Upon one of the bags of Doctor Mallows, discarded in a heap at my feet, there was a letter opener, sitting on top of so many discarded papers and books and letters. The blade of the letter opener gleamed up at me, winking in the reflections of the light. I picked it up, relishing the weight of it in the palm of my hand. I ran my finger across the sharpness of the blade. The doctor’s back was turned from me, his hands outstretched, reaching for more and yet more of his tools, connecting wires to shiny metal devices, bringing one piece of technology to communicate with another shiny metal device of technology, an endless coil. My Doctor Mallows entwined in the heap of coils, no end or beginning to coils. No end or beginning to Doctor Mallows.
“Doctor Mallows is entwined, wound, endlessly tied into your story,” the grain of the wood panels told me. The face of the wood panels, mouthless, blind, never moving, the same familiar, soothing pattern I identified with. The voice of the wood grain stayed the same even pitch, letting me in on its language. Giving me its secrets that no one else could hear.
“He will soon become lost in you. His meaning is your’s, and you are his meaning,” the face of the wood grain continued. “This is where you continue. This is where he ends.”
I took the letter opener and drove it into the side of Doctor Mallows’ neck, up to the hilt, just beneath his ear. The blade writhed, sinking deeper, eaten by his flesh. I was surprised at my strength, but I knew my hands were capable. I brought my other hand up to the hilt of the letter opener, holding onto the hilt, watching the blood as it washed down my forearms. My wish was finally granted. I knew the hands that held onto the hilt of the letter opener. The color of the blood that spilled across my hands held tangibility. Blood that had once been that of Doctor Mallows was given freely to me, taking the shape of my hands and defining my skin in broad, even strokes.
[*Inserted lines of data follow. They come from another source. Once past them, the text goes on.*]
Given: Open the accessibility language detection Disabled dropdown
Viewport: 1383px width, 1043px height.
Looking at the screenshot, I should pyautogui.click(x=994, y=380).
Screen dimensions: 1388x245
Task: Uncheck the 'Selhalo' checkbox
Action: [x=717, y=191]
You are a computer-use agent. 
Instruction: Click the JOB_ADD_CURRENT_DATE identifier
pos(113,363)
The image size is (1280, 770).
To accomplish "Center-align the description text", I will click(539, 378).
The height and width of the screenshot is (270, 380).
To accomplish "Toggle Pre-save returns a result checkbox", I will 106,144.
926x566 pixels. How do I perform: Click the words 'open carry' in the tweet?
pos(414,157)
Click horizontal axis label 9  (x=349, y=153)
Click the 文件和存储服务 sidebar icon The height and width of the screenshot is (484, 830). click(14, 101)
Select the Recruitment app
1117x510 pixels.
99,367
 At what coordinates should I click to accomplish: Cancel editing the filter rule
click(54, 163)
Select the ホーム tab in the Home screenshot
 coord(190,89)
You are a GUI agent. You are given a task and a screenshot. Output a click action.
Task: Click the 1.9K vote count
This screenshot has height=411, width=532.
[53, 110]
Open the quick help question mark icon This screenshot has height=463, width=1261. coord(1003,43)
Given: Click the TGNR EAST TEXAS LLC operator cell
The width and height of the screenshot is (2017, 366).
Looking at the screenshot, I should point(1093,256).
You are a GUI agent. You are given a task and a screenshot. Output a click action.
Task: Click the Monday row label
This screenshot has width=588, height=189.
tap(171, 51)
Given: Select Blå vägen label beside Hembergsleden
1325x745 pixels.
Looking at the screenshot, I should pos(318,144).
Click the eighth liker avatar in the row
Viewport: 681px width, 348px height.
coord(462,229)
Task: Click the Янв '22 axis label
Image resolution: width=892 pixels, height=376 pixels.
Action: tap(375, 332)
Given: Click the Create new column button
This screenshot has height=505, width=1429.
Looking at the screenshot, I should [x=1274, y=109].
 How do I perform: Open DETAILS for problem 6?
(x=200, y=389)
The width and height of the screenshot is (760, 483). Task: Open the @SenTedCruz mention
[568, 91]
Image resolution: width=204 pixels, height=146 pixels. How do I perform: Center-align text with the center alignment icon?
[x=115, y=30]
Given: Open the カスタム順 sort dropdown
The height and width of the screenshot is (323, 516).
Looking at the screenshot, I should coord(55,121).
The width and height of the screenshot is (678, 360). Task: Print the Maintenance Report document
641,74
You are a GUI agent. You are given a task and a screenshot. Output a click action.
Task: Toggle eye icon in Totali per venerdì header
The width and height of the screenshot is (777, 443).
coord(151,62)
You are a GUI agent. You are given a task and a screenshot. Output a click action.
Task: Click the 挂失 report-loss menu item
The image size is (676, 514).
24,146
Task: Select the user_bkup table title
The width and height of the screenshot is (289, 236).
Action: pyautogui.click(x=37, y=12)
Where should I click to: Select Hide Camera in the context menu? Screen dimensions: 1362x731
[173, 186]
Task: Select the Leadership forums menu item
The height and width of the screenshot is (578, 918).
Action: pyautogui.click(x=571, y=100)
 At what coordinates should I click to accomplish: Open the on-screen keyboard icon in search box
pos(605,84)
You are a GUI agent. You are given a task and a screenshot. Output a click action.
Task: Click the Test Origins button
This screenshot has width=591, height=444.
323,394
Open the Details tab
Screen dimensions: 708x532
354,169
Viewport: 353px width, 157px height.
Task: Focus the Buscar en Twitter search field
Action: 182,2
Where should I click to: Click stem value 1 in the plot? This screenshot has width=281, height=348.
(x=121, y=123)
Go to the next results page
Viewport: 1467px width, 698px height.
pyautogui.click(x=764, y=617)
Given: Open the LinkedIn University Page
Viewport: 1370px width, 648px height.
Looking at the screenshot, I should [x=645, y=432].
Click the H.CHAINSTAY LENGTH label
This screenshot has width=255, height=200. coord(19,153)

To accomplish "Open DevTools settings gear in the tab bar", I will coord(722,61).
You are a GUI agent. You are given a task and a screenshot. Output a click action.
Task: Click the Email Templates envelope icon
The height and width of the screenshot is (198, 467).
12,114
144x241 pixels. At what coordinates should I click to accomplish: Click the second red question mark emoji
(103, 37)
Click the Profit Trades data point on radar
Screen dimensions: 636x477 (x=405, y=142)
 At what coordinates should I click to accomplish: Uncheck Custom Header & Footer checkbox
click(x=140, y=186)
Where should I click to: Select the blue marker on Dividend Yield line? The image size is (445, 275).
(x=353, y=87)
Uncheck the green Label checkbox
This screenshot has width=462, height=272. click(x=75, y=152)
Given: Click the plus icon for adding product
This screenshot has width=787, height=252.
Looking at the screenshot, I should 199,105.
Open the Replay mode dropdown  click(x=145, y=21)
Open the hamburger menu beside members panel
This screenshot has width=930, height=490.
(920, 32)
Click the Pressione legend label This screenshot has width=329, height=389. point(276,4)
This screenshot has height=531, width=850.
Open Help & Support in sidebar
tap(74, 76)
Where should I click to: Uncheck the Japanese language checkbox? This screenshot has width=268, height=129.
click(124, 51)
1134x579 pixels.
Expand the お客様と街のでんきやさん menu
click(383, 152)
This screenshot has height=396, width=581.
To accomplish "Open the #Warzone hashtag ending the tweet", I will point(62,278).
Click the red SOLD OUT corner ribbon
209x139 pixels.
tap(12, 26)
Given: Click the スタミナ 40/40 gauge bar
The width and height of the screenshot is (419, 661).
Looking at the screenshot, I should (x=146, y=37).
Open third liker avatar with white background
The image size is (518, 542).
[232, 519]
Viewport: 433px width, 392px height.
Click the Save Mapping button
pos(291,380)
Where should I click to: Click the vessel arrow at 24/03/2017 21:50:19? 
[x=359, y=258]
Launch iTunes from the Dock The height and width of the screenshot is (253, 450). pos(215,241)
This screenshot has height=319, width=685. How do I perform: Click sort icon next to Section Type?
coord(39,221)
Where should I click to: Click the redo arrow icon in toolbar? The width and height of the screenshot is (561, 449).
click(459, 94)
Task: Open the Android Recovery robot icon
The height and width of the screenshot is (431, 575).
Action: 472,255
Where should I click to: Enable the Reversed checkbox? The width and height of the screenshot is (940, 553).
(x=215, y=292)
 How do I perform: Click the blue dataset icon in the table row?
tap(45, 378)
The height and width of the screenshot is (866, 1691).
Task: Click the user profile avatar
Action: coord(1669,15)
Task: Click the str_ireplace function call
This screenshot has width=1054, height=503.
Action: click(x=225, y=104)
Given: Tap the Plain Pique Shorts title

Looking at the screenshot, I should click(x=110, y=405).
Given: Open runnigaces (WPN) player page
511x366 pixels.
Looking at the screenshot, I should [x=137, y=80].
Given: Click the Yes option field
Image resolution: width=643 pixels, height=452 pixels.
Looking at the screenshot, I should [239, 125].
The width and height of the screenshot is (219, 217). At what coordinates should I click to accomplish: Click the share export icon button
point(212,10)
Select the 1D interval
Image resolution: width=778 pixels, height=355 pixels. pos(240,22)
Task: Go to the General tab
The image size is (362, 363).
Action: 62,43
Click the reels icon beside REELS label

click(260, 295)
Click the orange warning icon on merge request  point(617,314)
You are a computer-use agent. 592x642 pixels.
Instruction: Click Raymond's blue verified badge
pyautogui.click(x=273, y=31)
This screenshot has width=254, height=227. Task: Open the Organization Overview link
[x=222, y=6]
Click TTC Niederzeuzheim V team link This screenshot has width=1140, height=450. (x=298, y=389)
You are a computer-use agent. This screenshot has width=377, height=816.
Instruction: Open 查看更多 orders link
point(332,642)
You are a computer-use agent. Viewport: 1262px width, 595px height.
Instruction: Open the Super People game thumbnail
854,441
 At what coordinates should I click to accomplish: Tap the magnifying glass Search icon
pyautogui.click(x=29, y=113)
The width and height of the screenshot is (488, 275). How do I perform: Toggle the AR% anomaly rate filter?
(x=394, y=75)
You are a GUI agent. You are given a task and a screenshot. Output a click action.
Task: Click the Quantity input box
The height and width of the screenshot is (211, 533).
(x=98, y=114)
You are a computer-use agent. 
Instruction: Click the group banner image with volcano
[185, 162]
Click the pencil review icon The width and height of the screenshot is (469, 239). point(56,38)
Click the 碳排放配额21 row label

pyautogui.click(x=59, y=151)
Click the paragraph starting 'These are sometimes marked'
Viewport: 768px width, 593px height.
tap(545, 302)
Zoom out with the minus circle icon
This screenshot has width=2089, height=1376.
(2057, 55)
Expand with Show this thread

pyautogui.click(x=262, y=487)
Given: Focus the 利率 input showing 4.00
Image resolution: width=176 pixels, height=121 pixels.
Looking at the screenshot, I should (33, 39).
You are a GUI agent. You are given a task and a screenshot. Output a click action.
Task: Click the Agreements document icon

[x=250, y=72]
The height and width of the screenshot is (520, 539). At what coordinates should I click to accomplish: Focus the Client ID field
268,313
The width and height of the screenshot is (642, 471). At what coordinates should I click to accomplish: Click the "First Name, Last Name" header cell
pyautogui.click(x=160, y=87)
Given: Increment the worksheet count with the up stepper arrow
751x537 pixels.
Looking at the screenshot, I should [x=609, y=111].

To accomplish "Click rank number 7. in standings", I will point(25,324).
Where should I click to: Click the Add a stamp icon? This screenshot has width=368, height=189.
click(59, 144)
I don’t know how long I watched Doctor Mallows struggle to breathe. He turned to me, his eyes widened, his lips narrowed into flaps of skin that held no hidden message for me. There was nothing in his expression to read, nor had there ever been a symbol written here that I was supposed to interpret. Every muscle of his face soon grew slack, molded, plastic. A heavy mask that pulsed once or twice, then rippled in one final defeated throb. There was no mystery to be found here, no horror or joy, no sacred answer. But his face echoed the face of the wood grain as I was given a final key. One final clue. Mine was the face of death. It was only in the silence of death that faces could be understood.
I left Mallows, slumped over his technology and wandered out into the crisp night air. My arms slick with blood, the weight of Doctor Mallows’ blood a comfort against my skin. I was only the sum of my impulses. I understood this cage, this mold of flesh that held my impulses captive.
I was taken from my mother’s home, after that, and brought back to live at the hospital. Everyone here is either nice to me, or afraid of me. Sometimes both. I’m happy to be free of the responsibilities of living with other humans. I no longer speak to my father, in fact, I have not heard his voice for many years. Every once in a while I can find faces in the patterns around me, and they speak, bringing me insight of those, here, the other humans that populate this place.
Defined, at last, by a locked room that holds more comfort than anything I have every known in my entire life. But I refuse to have a mirror in my room. Now that I know whose face I have, I don’t want to stare at it.
For fear that I may redefine it again.